The neighbors immediately adopted Amy and watched her grow, changing from a baby to a toddler to a little girl, and then to a beautiful young lady. They saw her take her first steps. They saw her walk to the bus on her first day of school. They saw her learn to ride her two-wheel bike and then they saw her learn to drive a car—with a couple minor mishaps right in the neighborhood. They celebrated her birthdays. Each year they made a big deal of her in her little Halloween costume as she went house to house, trick or treating. They came to her school performances and dance recitals. On holidays, they left little surprises for her on the front porch. It was indeed a village — a village of adopted aunts, uncles, grandmothers, and grandfathers who all embraced our little one with so much love.
The ongoing celebrations of Amy's life did not end when she left her village to go off to college. In a few years, they were celebrating her college graduation, then her wedding. The neighbors gave her a big bridal shower and all came to the wedding to see Amy and Brian exchange vows. A few years later, those same wonderful neighbors gave her a baby shower to welcome their little girl, Zion.
In 1971, we were just starting out, having a family and buying our house.
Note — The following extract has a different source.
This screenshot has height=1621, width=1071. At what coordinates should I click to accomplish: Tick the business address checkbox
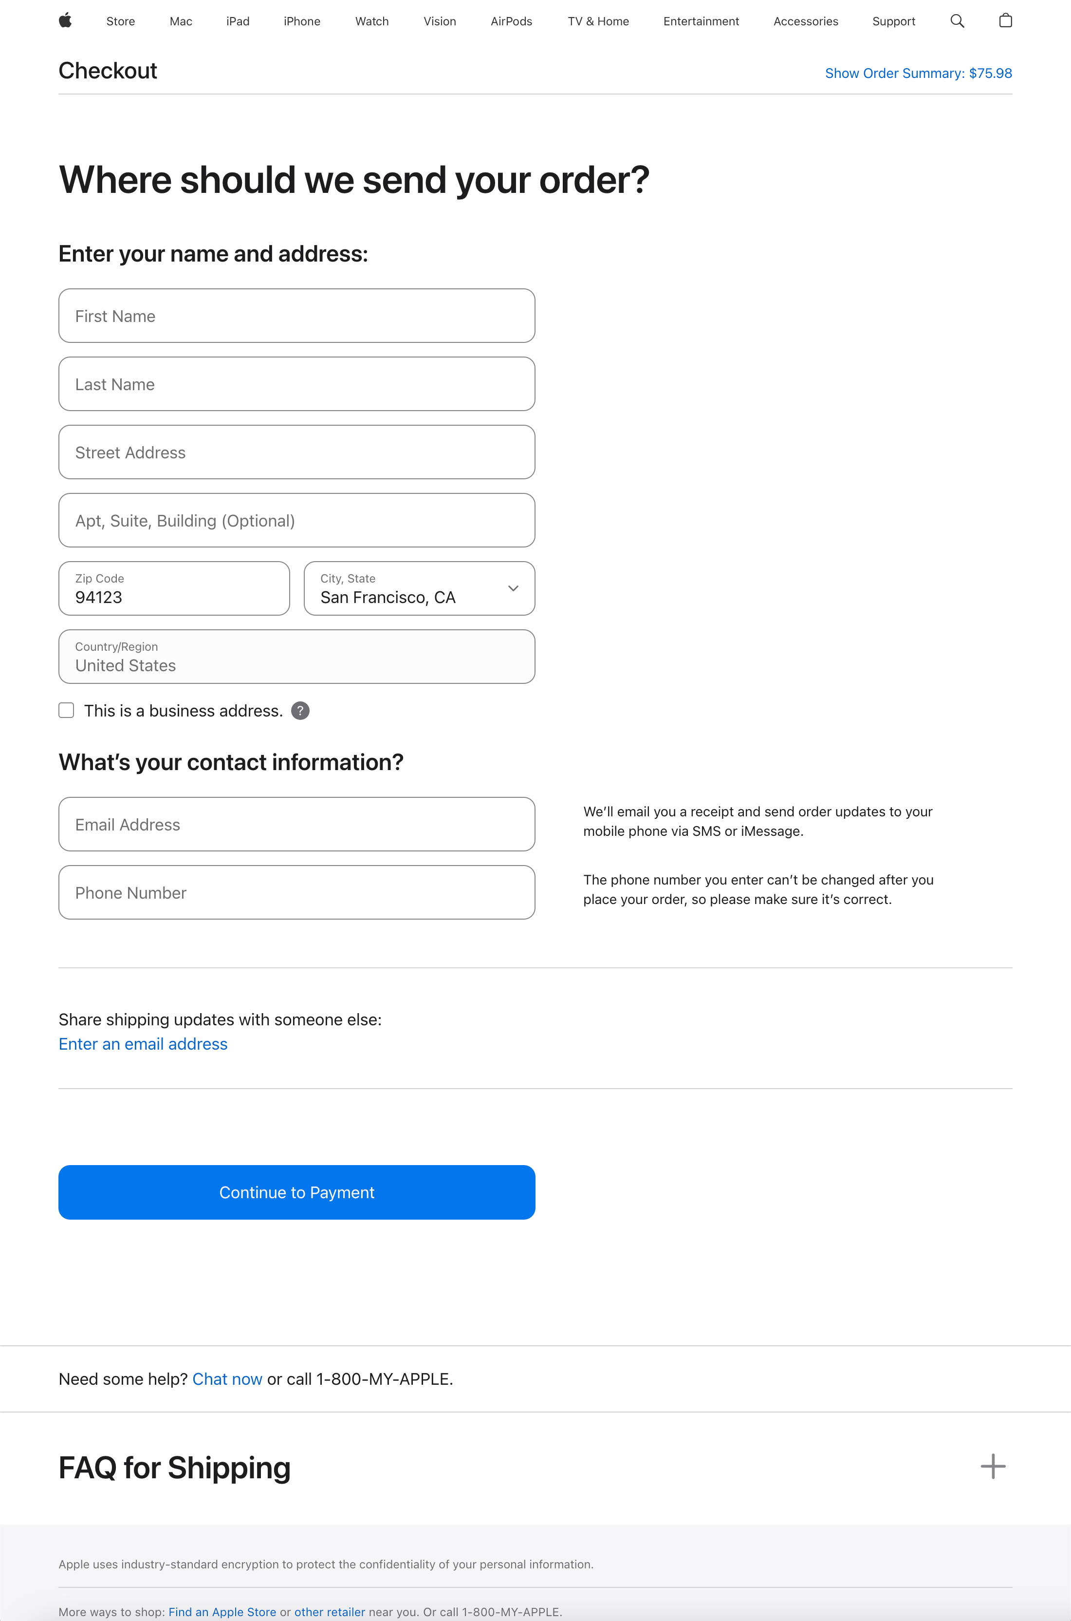(x=66, y=711)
Thirty years later, in 2001, Amy and Brian were just starting out, having a family and looking for a house, but the prices of homes had skyrocketed. The kids desperately wanted a little place in a happy neighborhood, like the neighborhood Amy grew up in.
There is magic in Kensington. One night, Bill and I were taking our evening walk and stopped to chat with Michael, a neighbor, who was sitting on his front porch. He told us that on that very day, a guy looking for property in the area had made him a rather low offer on his home. He showed us the papers and said,"l might just take it." All I said was,"If you're going to give your house away, don't give it to a stranger, give it to Amy and her family." Not much else was said on the topic.
The next day, Michael called us to say, "I would be honored if Amy and her family lived in our house," and Brian, Amy, and their six-menth-old baby girl moved into a little house in Kensington one block away from us. The kids know what they bought—a family home and a wonderful little village — a village of close-knit neighbors who love and watch out for each other.
Zion just turned six. A lot of those same neighbors who adopted Amy have now embraced Zion. They saw her take her first steps. They watched her change from a baby to a toddler to a little girl. They celebrate her birthdays. They go to her art shows. They watch each year as she goes house to house, trick or treating. On holidays, they leave little surprises for her on the front porch. They also saw our little girl, Amy, turn into a loving wife, a wonderful mother, and the best neighbor anyone could have. Kensington is indeed my family's village — a remarkable, loving village.